• **Material for this exercise**:
***

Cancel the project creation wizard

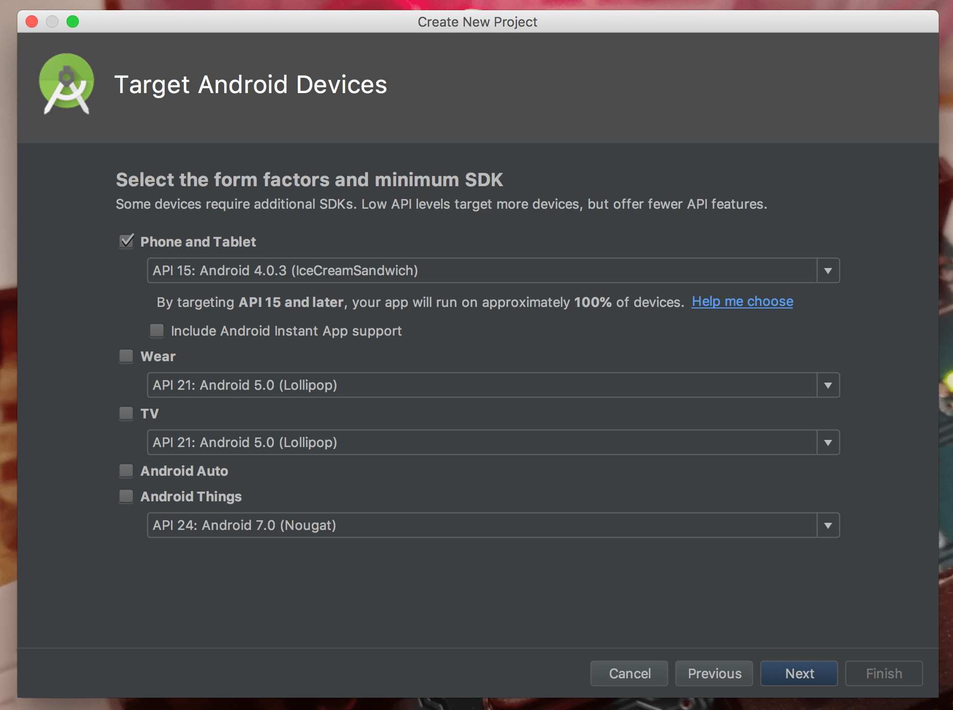pyautogui.click(x=629, y=673)
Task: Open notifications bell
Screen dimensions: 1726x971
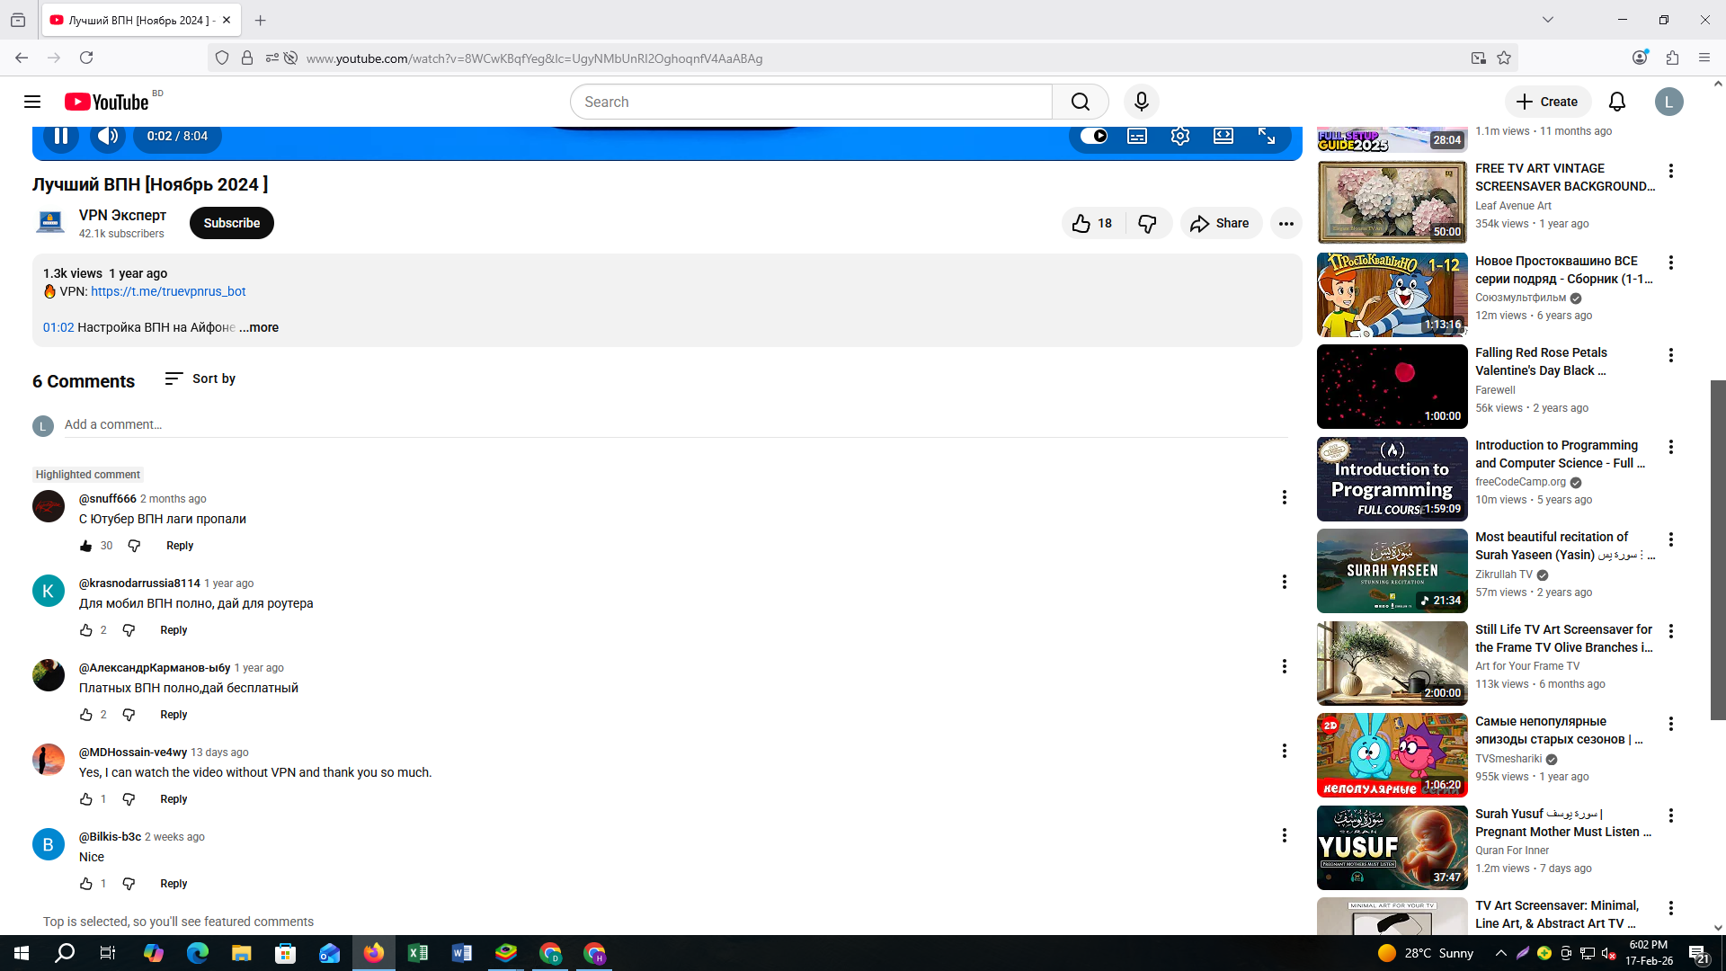Action: coord(1616,102)
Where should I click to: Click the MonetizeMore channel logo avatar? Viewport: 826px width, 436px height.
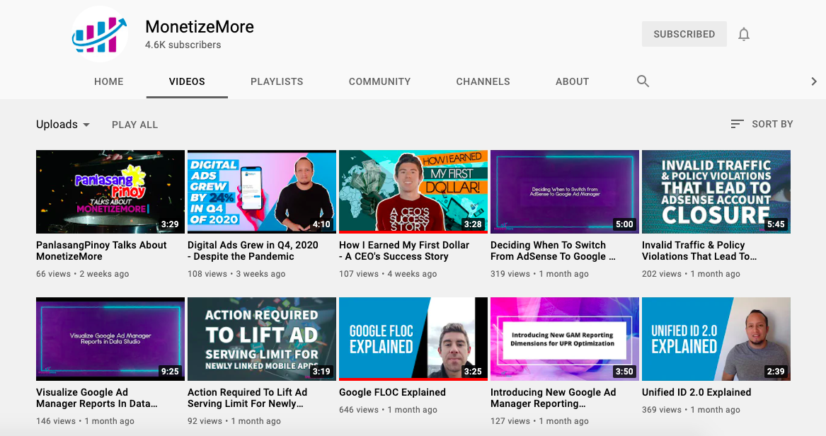coord(100,34)
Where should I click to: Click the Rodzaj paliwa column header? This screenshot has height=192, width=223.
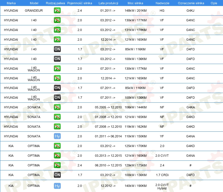[55, 3]
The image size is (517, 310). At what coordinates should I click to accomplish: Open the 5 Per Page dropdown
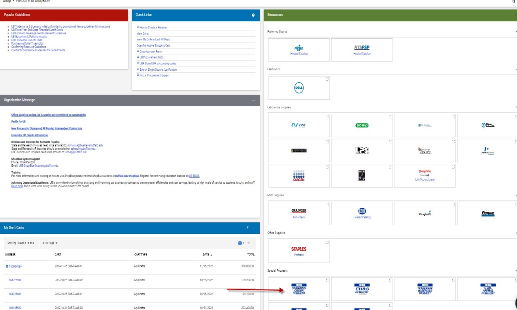tap(50, 243)
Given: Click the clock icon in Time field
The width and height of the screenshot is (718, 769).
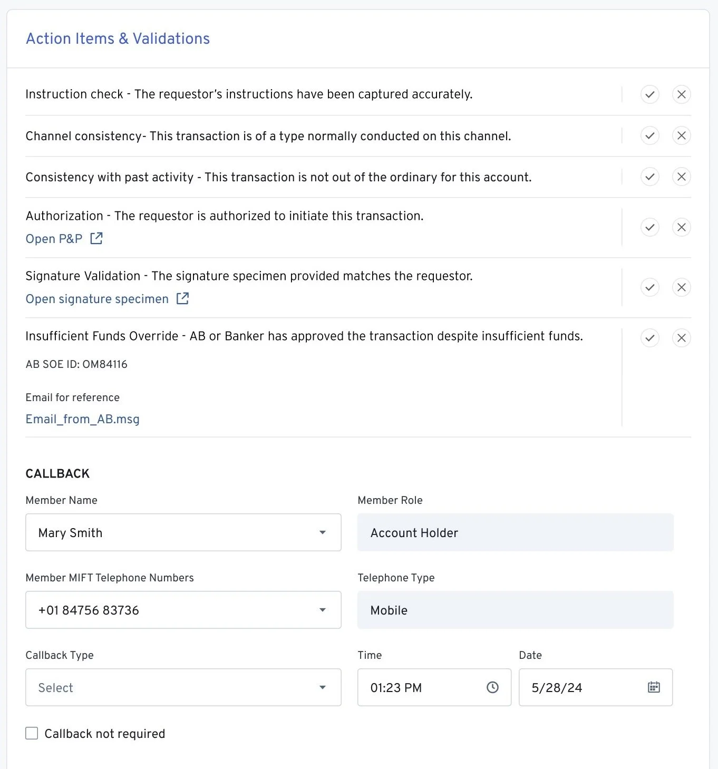Looking at the screenshot, I should [x=492, y=687].
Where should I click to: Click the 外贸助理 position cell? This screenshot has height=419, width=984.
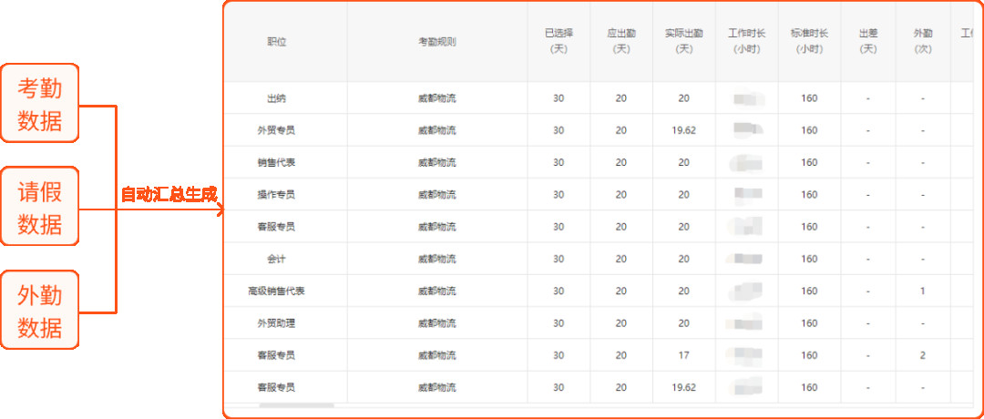(277, 323)
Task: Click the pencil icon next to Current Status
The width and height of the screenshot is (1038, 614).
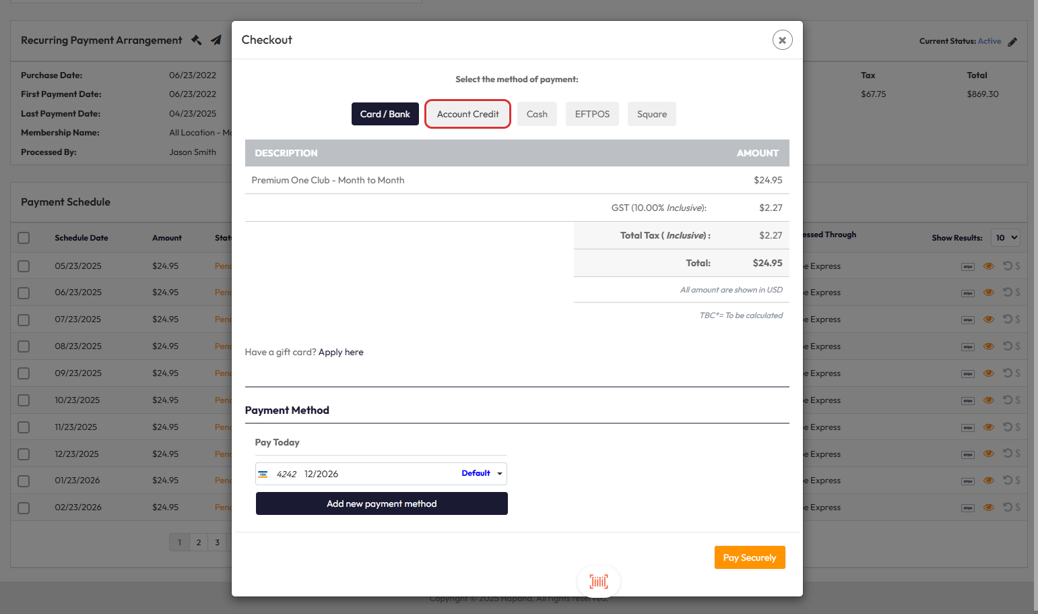Action: (x=1012, y=42)
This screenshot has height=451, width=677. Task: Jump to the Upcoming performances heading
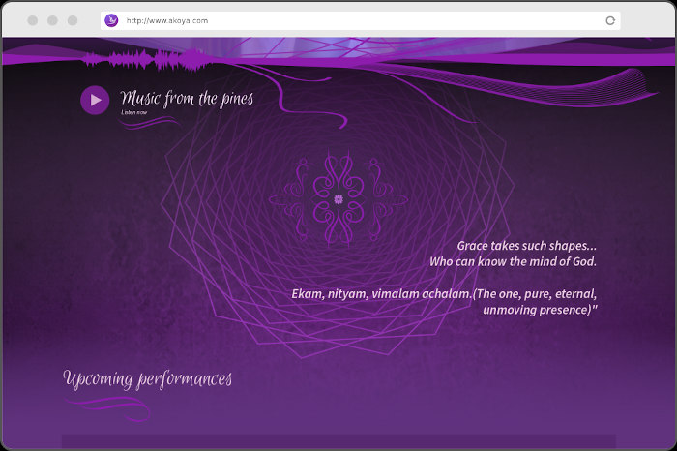(147, 378)
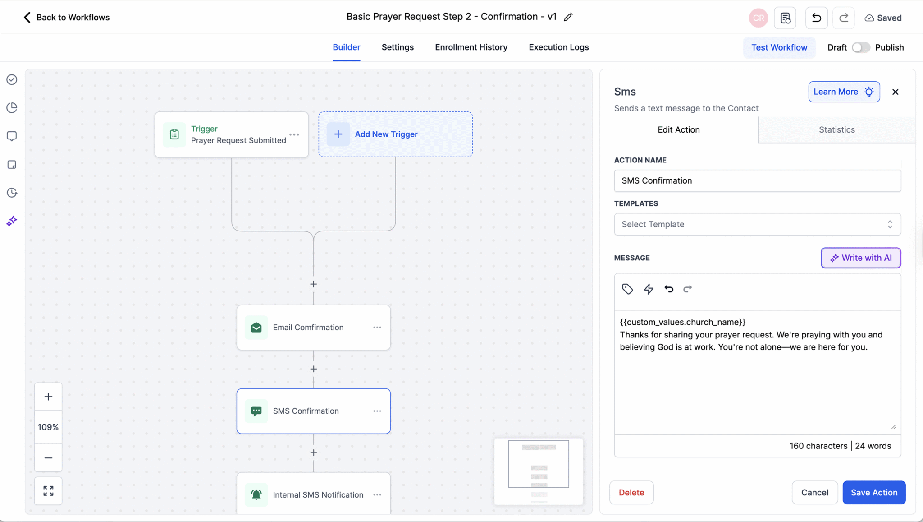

***

• **Problem**:
Collect every line of the items above that contains the word "Task", and copy each such line in full in the order it appears.

• **Expected answer**:
Task: Open notifications bell
Task: Click the pencil icon next to Current Status
This screenshot has height=451, width=677. Task: Jump to the Upcoming performances heading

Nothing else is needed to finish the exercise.